Dr Nafeez Ahmed, environmental writer with the Guardian, investigative journalist and author of A User's Guide to the Crisis of Civilization and How to Save It, described the "securitisation process" we're seeing, in which more and more aspects of politics or day-to-day administration that were previously regarded as fairly routine are swept up into the domain of "national security," which is defined very flexibly – it has "has become a euphemism for business as usual."

At the same time, says Nafeez, there is a "corporate encroachment into national security agenda, national security is just protecting corporate entities" with the targets of surveillance in the name of "national security" now including "nursing home reform groups," with "espionage against non-profits, activists."

Kat Craig, vice-chair the Haldane Society of Socialist Lawyers and chairing the event, noted that Section 1 of the Terrorism Act included in its definition of terrorism "attempting to influence government" or to endanger life or serious damage to property.
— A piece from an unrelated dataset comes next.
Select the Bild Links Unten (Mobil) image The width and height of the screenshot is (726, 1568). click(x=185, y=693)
The government says you could commit an act of terrorism "accidentally, not deliberately, unknown to you inadvertently." And, asked Cat, "a fireman's strike, is that an act of terrorism?"
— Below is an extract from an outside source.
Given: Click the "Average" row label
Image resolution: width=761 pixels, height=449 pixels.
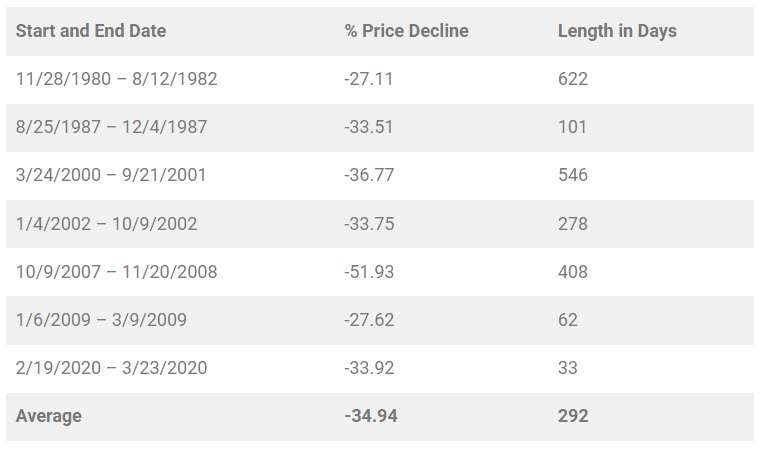Looking at the screenshot, I should pyautogui.click(x=49, y=416).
Kat also put the question, "is printing the story about Prism an act of terrorism?" It is "intending to influence government after all, at what point is journalism an act of terrorism?"

LFB interim LFB Branch Secretary Kevin Cahill, who was in the audience, told the meeting he'd just been to the County Court to "sue Microsoft" and seven other US corporations over their role in the alleged theft of his data which had presumably found its way to the NSA. Kevin noted that "We as journalists have failed to reach the public" in the UK, where revelations of mass-surveillance don't seem to have caused the widespread outrage they have in Germany or the US. Although Matthew warned that "by consent to licensing agreement, you sign away proprietary rights."

Rob Evans has for the past two and a half years been monitoring undercover cops in political groups. This has been going on since 1968, when - alarmed at demonstrations against the Vietnam War - the Metropolitan Police began to "gat a police officer and turn him (mostly) into an activist, send them into a group for four or five years." Said Rob, "These undercover spies are actually disrupting groups as well." (See here for much more detail on this.) Rob questioned whether this was justified - "Is this vastly too intrusive a police tactic to be using? A lot of groups that have been infiltrated were doing pretty low-level stuff."

As journalists, said Rob, "We have to challenge 'national security' at every turn." After a Cambridge student recently filmed a police officer attempting to recruit him as an infiltrator, the Guardian went to the Cambridge police who said. "don't report it... it's national security", only to withdraw this the following day.